* DATA SHOWN:
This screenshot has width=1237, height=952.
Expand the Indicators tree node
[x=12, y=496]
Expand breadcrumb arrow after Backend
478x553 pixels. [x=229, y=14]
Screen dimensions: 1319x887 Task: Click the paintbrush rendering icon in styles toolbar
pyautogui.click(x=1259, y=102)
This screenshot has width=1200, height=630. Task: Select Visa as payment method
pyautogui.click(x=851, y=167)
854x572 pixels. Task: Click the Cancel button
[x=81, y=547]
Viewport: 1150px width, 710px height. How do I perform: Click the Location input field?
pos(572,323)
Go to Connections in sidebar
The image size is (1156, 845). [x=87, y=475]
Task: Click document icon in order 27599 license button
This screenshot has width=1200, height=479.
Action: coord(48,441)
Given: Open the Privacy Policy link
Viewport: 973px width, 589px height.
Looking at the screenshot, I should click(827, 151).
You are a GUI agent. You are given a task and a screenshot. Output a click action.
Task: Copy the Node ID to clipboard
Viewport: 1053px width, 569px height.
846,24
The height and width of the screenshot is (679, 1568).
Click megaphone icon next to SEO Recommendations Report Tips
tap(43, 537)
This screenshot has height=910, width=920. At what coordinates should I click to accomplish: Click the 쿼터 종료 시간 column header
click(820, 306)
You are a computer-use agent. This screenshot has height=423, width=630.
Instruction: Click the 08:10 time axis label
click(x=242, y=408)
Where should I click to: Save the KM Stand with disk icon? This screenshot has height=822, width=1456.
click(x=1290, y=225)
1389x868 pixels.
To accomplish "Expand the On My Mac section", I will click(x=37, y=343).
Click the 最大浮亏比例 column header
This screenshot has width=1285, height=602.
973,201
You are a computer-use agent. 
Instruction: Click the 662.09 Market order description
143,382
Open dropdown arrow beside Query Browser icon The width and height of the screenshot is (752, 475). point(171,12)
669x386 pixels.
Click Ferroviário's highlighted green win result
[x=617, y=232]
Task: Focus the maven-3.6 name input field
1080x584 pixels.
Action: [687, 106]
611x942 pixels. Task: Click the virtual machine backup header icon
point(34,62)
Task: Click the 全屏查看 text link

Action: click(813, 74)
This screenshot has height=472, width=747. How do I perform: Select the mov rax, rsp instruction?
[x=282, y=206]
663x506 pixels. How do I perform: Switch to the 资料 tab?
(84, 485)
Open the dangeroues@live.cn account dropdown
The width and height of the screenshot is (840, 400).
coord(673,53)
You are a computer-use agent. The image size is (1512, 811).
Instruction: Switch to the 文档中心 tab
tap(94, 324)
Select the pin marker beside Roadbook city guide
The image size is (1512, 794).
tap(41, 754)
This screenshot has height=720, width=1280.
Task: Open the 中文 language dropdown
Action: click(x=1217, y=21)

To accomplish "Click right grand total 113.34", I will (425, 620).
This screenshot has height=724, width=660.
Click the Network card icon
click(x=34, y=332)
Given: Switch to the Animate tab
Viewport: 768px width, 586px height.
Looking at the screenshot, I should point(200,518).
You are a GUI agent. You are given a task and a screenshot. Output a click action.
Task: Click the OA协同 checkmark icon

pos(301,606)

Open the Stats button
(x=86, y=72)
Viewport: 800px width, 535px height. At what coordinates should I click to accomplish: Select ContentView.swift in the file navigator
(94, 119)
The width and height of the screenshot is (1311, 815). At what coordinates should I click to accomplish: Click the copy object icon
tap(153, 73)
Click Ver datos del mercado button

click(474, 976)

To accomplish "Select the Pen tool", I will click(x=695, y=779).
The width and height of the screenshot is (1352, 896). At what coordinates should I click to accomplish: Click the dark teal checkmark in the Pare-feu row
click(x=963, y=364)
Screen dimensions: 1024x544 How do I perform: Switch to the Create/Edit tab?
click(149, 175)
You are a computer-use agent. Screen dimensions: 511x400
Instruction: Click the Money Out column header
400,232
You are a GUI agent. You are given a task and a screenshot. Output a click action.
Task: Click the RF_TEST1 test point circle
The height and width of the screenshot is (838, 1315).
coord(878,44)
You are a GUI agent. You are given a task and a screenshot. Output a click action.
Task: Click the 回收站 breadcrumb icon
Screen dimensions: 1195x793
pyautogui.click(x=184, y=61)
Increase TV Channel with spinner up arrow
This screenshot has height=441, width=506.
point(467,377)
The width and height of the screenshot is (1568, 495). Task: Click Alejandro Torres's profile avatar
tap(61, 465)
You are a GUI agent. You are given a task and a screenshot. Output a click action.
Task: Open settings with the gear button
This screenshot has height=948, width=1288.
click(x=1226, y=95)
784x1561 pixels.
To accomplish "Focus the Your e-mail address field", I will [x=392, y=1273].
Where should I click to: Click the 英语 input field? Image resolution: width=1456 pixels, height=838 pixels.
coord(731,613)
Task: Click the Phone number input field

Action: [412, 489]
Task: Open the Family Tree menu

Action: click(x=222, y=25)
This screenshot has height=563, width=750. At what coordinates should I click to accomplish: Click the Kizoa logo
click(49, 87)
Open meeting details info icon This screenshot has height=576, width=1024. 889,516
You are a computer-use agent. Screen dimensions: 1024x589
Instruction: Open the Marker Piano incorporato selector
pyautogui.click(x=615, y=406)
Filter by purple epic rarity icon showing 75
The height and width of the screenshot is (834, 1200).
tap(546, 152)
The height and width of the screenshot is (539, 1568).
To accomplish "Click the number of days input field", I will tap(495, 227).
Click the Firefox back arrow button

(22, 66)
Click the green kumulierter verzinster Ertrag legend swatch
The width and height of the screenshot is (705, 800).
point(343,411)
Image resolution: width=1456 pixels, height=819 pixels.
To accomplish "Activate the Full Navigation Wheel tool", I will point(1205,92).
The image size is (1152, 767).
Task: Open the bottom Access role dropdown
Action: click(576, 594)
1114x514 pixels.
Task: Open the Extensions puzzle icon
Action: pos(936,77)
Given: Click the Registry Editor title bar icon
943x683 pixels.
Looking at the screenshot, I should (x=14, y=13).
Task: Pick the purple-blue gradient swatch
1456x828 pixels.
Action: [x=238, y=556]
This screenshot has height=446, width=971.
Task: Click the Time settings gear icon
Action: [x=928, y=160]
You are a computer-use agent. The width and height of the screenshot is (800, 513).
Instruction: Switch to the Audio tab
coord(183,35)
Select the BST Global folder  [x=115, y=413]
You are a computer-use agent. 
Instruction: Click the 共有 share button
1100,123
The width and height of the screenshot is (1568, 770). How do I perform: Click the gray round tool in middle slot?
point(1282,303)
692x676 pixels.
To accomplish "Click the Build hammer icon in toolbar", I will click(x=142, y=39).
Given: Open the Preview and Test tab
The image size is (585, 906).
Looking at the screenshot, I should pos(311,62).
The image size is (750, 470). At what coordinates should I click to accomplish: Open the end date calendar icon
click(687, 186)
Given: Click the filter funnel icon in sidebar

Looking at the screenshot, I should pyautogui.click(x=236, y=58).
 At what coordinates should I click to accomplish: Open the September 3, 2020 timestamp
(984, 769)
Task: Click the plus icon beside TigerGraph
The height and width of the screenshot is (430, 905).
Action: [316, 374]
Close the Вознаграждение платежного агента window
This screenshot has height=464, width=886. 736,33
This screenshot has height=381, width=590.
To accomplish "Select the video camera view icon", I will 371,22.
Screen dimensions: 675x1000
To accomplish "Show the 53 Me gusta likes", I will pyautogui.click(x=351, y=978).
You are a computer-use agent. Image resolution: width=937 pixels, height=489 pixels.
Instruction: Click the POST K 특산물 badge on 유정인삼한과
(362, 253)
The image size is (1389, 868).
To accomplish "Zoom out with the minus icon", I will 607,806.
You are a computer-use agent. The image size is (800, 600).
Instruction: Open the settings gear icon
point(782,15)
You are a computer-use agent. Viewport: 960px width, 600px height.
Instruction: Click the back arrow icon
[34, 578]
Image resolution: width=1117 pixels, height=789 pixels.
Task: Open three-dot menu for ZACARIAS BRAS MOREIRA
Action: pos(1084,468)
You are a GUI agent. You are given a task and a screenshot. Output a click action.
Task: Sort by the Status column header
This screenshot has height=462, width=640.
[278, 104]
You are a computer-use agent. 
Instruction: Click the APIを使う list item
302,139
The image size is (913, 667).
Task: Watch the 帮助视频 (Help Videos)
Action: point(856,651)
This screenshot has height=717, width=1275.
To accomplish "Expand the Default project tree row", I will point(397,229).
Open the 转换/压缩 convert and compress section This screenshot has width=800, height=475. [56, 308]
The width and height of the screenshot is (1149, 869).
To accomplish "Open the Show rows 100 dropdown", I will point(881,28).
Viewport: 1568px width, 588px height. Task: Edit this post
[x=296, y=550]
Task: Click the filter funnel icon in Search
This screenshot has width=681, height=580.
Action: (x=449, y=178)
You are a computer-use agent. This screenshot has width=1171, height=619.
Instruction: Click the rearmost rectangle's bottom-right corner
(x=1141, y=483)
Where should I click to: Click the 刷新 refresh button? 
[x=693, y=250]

* PROBLEM DESCRIPTION: Look above for the line holding "Instruction: Open the Marker". Print it and every line after it, exactly, through the line holding "Image resolution: width=1456 pixels, height=819".

* OUTPUT BELOW:
Instruction: Open the Marker Piano incorporato selector
pyautogui.click(x=615, y=406)
Filter by purple epic rarity icon showing 75
The height and width of the screenshot is (834, 1200).
tap(546, 152)
The height and width of the screenshot is (539, 1568).
To accomplish "Click the number of days input field", I will tap(495, 227).
Click the Firefox back arrow button

(22, 66)
Click the green kumulierter verzinster Ertrag legend swatch
The width and height of the screenshot is (705, 800).
point(343,411)
Image resolution: width=1456 pixels, height=819 pixels.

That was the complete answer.